# Passage provided
Each week viewers would turn in to watch Dobie Gillis (Dwayne Hickman) chase the love of his life,  Thalia Menninger (Tuesday Weld).   While Dobie was chasing Thalia,   Zelda Gilroy (Sheila James) was chasing Dobie and stealing scenes.   Eager to cash in on Zelda's popularity,  the network decided to spin her off in her own series, "Zelda."   You say you never saw her show?   Only four episodes were shot,  and they were never aired.  Rumors began to circulate that Sheila was a lesbian.  The rumors were true and she did very little additional acting work after.  After leaving show business,   she was passed over for a promotion in favor of a man with less experience.   Sheila began to see major obstacles for women in the job market.   She went back to school,  got a degree in law and became an attorney specializing in Feminist causes.  Sheila James,  now Sheila Kuehl, lives in Sacramento and in 1992 was elected to California State Assembly to represent the 41st district.   In 1995 she became California State Assembly Democratic Whip.  From time to time you can see Sheila on "Politically Incorrect."

# Exercise requirements
A. Copy the entries word for word, from the first line through the line that contains "click(764, 300)".
B. Pick up the passage about Sheila James's career after the last sentence and keep writing.

# Recorded information
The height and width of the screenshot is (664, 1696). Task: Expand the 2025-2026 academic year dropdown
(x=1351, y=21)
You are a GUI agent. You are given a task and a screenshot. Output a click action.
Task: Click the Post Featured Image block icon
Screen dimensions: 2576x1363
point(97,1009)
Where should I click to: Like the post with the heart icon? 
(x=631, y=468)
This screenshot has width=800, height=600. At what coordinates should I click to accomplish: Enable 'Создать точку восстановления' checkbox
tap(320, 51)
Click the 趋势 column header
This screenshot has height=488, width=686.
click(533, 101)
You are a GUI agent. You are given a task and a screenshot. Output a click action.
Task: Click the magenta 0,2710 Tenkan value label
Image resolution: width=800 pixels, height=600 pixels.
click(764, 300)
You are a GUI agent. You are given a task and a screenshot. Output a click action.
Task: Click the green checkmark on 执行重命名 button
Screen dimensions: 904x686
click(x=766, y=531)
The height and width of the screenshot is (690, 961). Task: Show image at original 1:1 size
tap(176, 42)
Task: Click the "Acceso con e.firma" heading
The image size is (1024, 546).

# Outputs
A.
The height and width of the screenshot is (664, 1696). Task: Expand the 2025-2026 academic year dropdown
(x=1351, y=21)
You are a GUI agent. You are given a task and a screenshot. Output a click action.
Task: Click the Post Featured Image block icon
Screen dimensions: 2576x1363
point(97,1009)
Where should I click to: Like the post with the heart icon? 
(x=631, y=468)
This screenshot has width=800, height=600. At what coordinates should I click to accomplish: Enable 'Создать точку восстановления' checkbox
tap(320, 51)
Click the 趋势 column header
This screenshot has height=488, width=686.
click(533, 101)
You are a GUI agent. You are given a task and a screenshot. Output a click action.
Task: Click the magenta 0,2710 Tenkan value label
Image resolution: width=800 pixels, height=600 pixels.
click(764, 300)

B.
What do you do after you create what's considered the worst show in TV history?    Allan Burns is that person.  He created and wrote "My Mother The Car" in 1965.   MMTC star Jerry Van Dyke says the series was so bad he didn't work for years after it.   Allan Burns,  on the other hand,  went on to produce "The Mary Tyler Moore Show" for Grant Tinker.   Allan's work on the show contributed to the show's numerous Emmy awards.  His success didn't stop there.    He went on to write "Butch and Sundance: The Early Days" in 1979 and got an Oscar nomination for his screenplay "A Little Romance" also in 1979.   Not all of his work is Oscar worthy,   for example: "The Garbage Pail Kids Movie" (Allan teamed up with Rod Amateau, the director of MMTC for this masterpiece) and "Swimsuit" are also among Allan's credits.   It just goes to show you;  no matter how horrendous your mistakes are,  everyone deserves a second chance.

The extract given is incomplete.